Document text:
- - -
Amy Edge // Heirs

I was about to give the finger-wagging speech of the century, and this small voice inside my head said the beginning part of Proverbs 29:11. “A fool gives full vent to his anger,” I heard the verse in my head, and you know what I did? I made the conscious choice to open the vent. Out it came for about thirty minutes. I fussed and fumed while my child shut down. When it was over the only thing my child said was, “You cussed at me!” I thought it was the speech of the century. I thought I could have convinced the President to give up the White House. But no, all that was remembered seemed to be my tone and my language.

AWESOME JOB! Somebody get this Mom a medal. I directly disobeyed Scripture, and out came the angry, frustrated words I regret to this day. It would take more than this short space to tell you about all the apologizing I had to do over the years for this short thirty minutes. I would take it back. Every. Angry. Second.

I have learned a lot over the years since this moment, but I am still learning. Parenting is a daily dependence on God to guide your every word. Some are to be spoken, some are not. Some are to be prayed over, waiting on God’s perfect timing to share.
- - -
Dataset rows:
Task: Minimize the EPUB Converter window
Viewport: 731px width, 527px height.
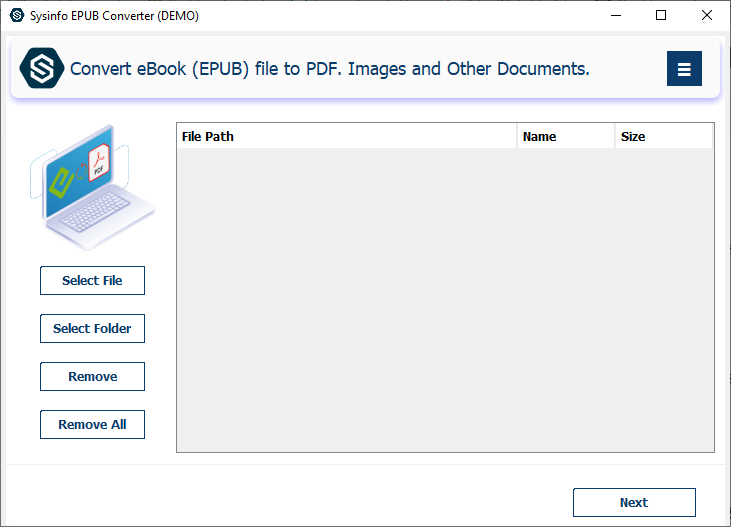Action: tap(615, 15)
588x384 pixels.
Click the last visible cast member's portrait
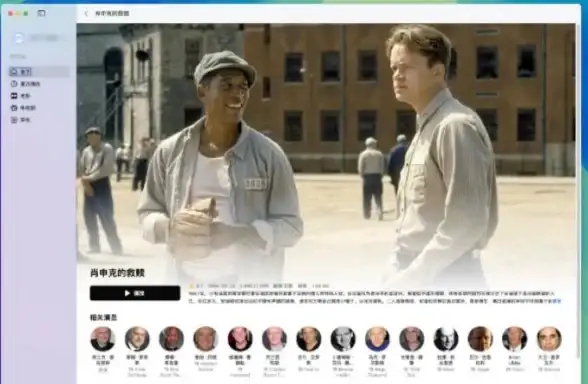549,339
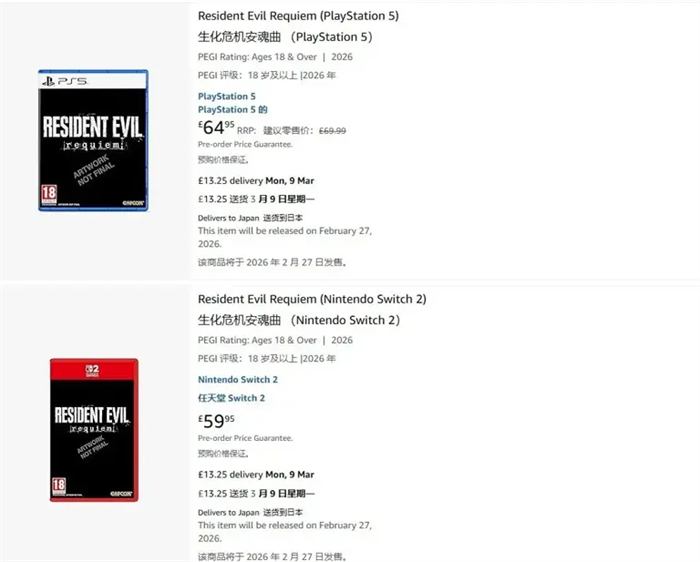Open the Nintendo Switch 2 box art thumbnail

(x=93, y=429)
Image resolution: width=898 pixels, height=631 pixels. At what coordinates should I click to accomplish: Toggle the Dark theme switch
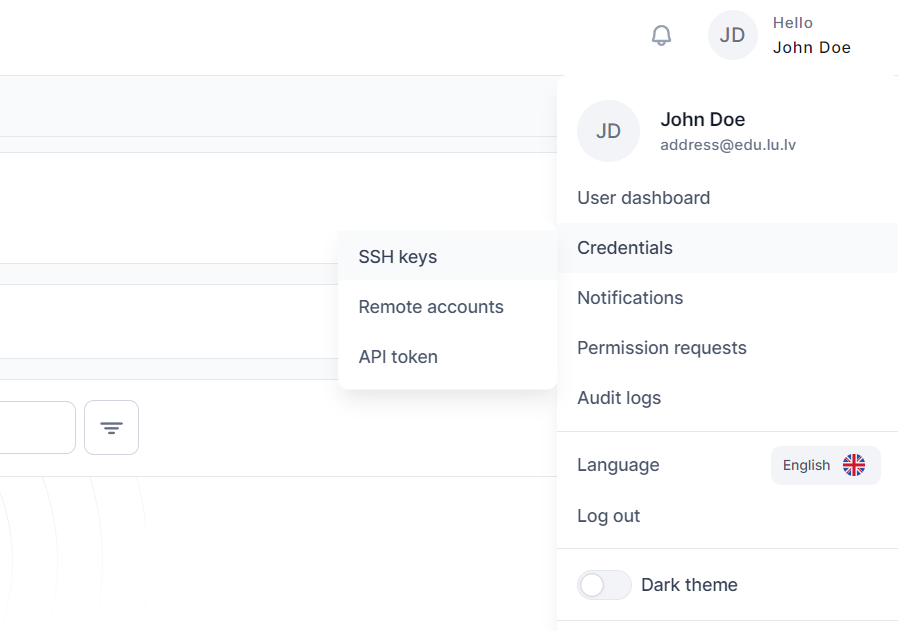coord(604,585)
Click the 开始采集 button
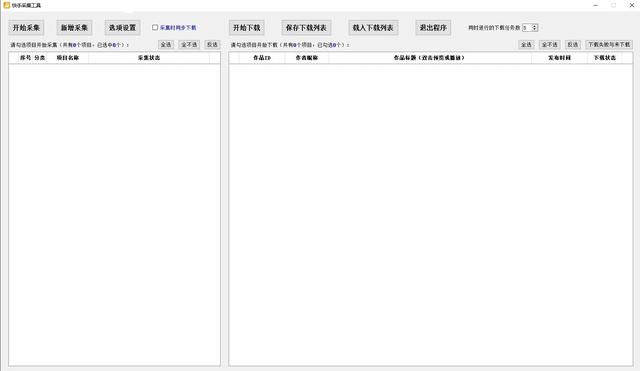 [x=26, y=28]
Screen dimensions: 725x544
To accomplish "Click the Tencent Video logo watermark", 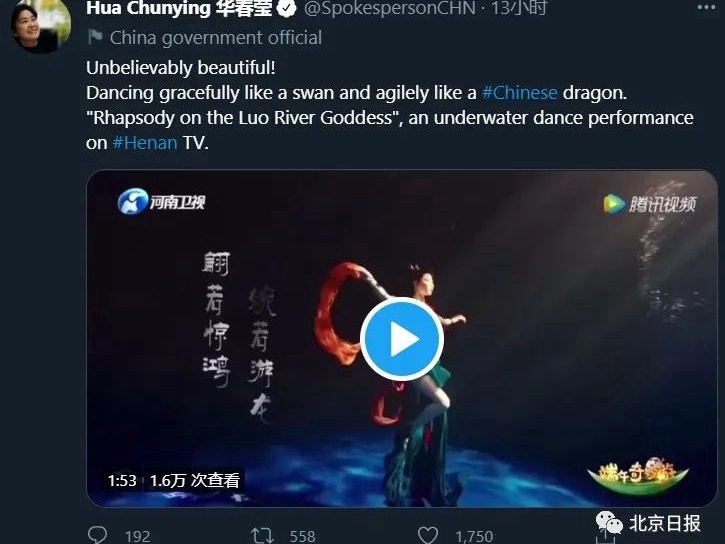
- - -
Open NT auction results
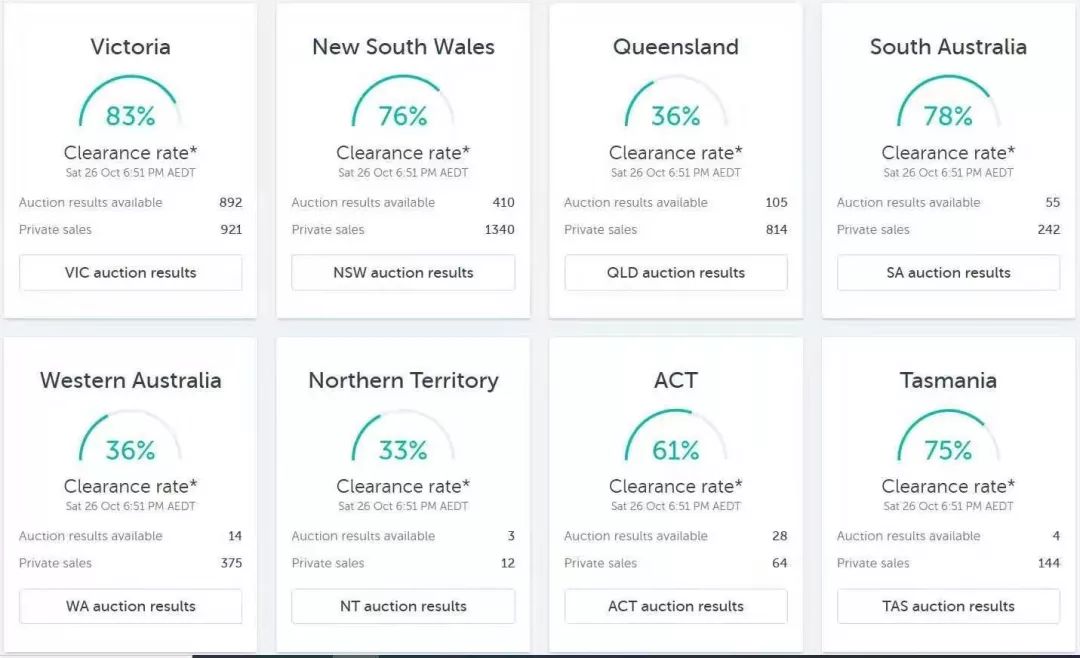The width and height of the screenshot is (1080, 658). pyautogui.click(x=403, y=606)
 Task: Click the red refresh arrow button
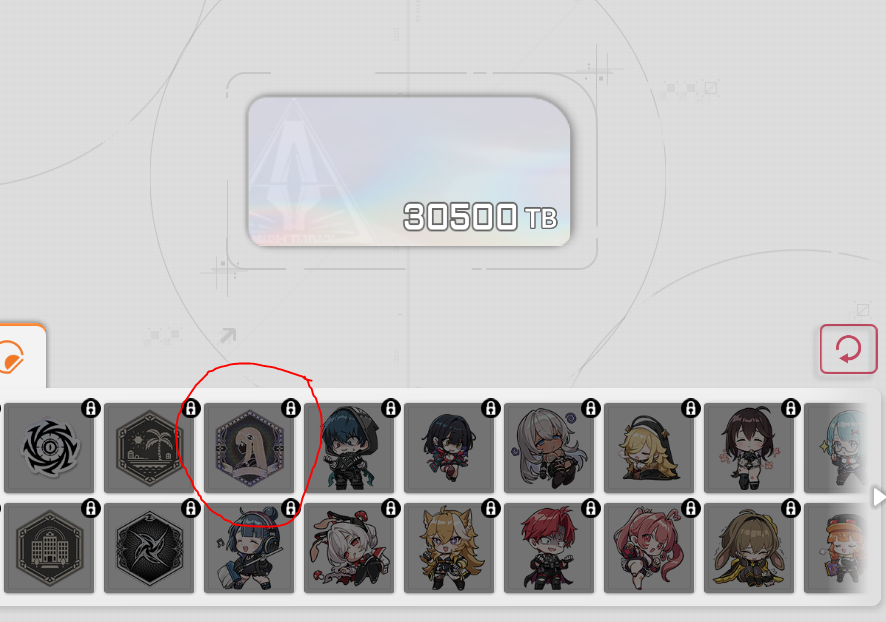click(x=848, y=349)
- - -
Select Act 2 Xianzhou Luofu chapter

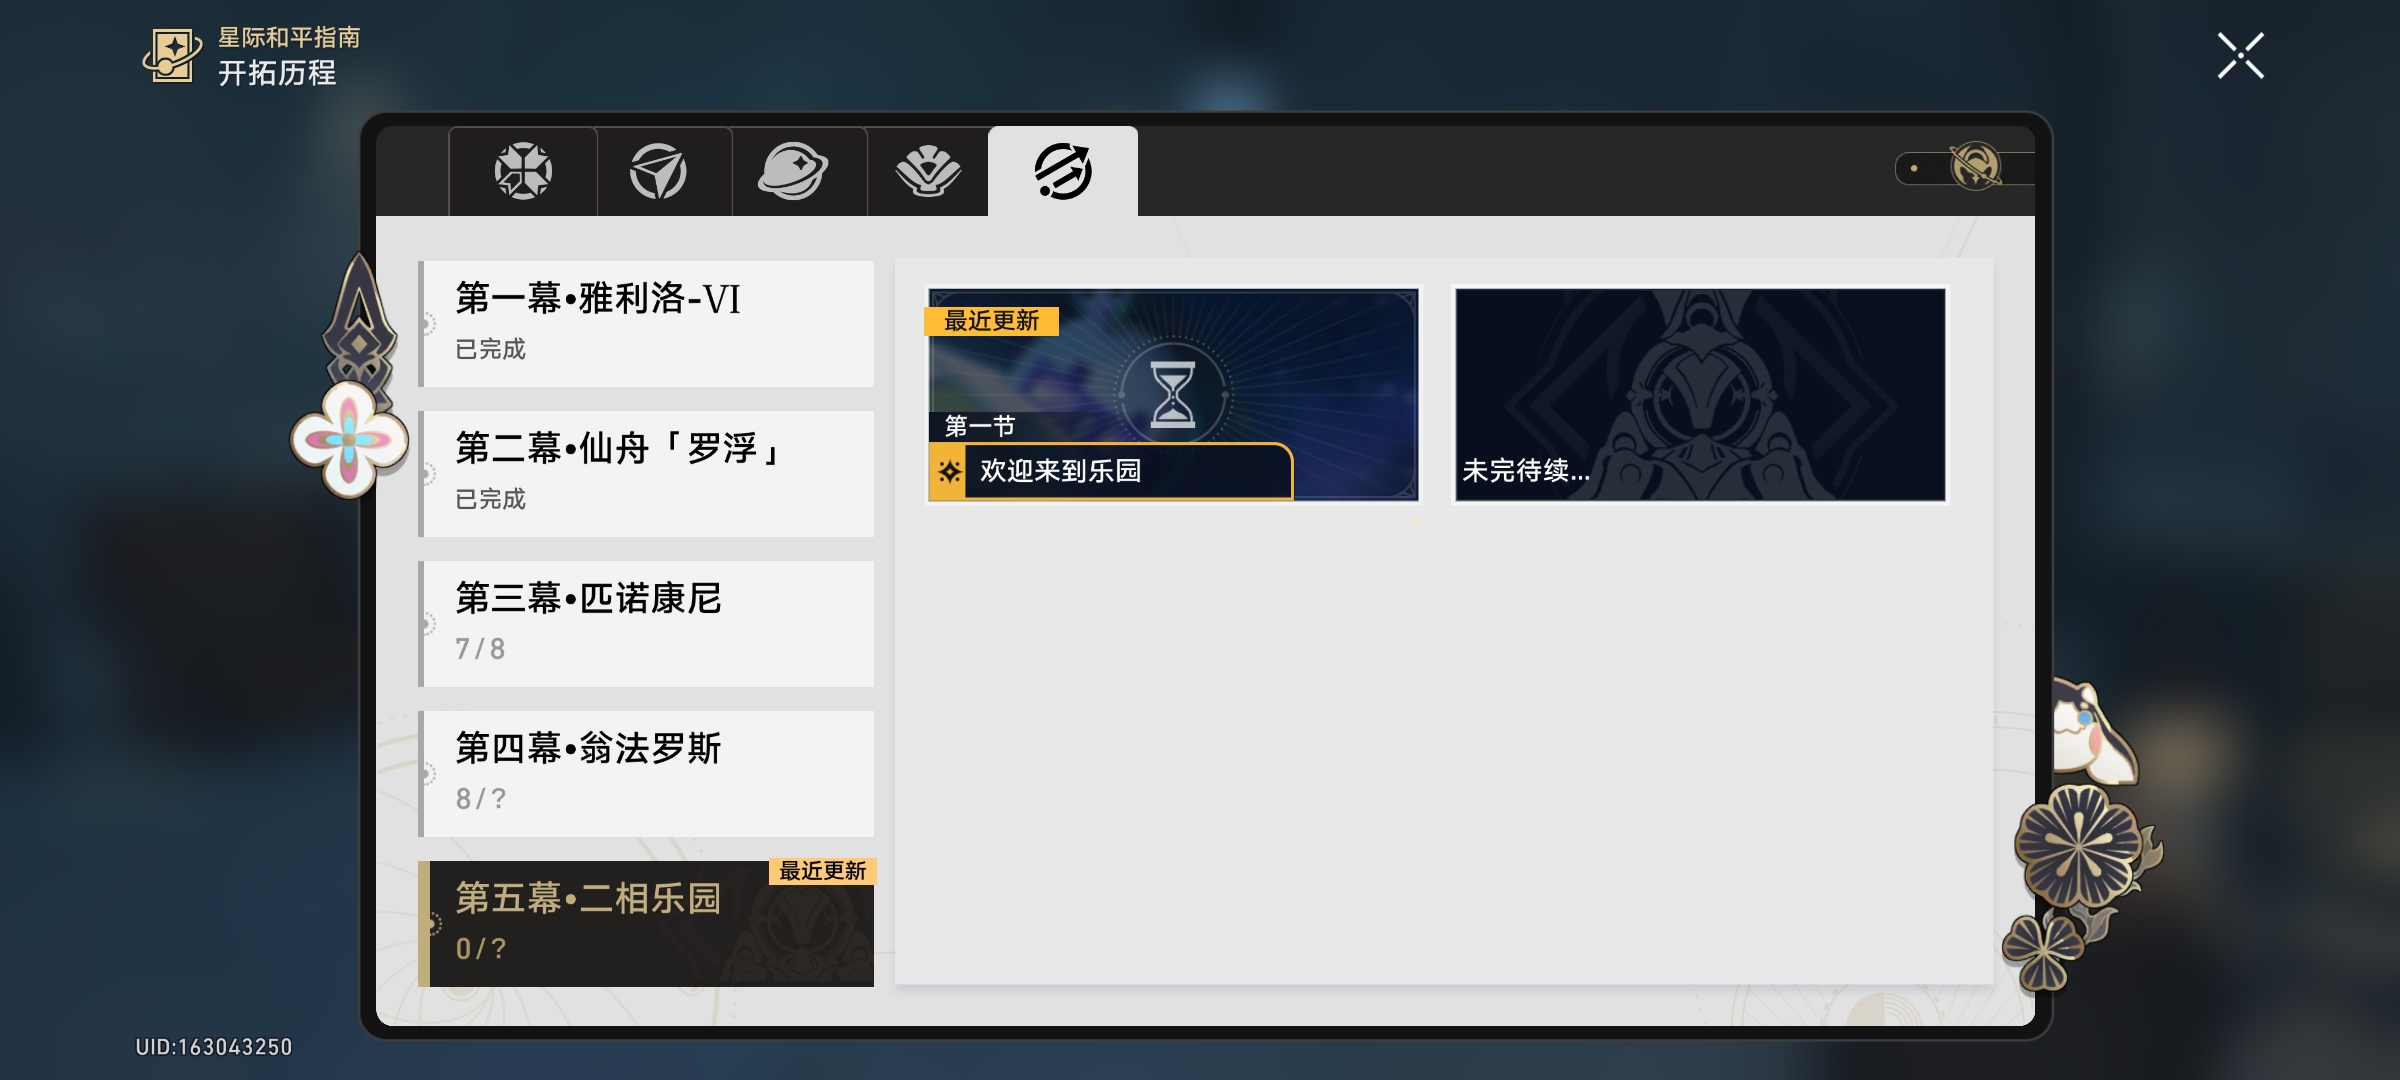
- - -
Set tasks:
a) Answer these questions from the parenting piece, each answer on its own line marked (i), (ii), (iii):
(i) Which Bible verse came to the writer's mind?
(ii) What does the writer say she would do with every angry second?
(iii) How does the last paragraph describe parenting?
b) List the ways the final paragraph of the parenting piece says words are to be handled.
c) Write a continuation of the piece about parenting and anger, picking up after its final sentence.
The records aren't needed for any of this.

Expected answers:
a)
(i) Proverbs 29:11
(ii) Take it back
(iii) As a daily dependence on God to guide your every word

b)
- Some are to be spoken.
- Some are not to be spoken.
- Some are to be prayed over, waiting on God's perfect timing to share.

c)
I would also encourage you to consider the best approach to communicate with your child. Ask God to give you keen insight into how to reach each one of your children individually based on their personality.

But for the sake of your relationship with that child you love so dearly, whatever you do, do not open the vent!

  • Read James 1:19-20 and James 3:10 NIV.
     
  • What can you do to be a better listener?
     
  • What should you do the next time you want to give vent to your anger?
     
  • Do you struggle with holding your tongue with your children?

Answer any of these questions either in the comments section below or join the conversation with our Facebook Community Group. #undividedwomen.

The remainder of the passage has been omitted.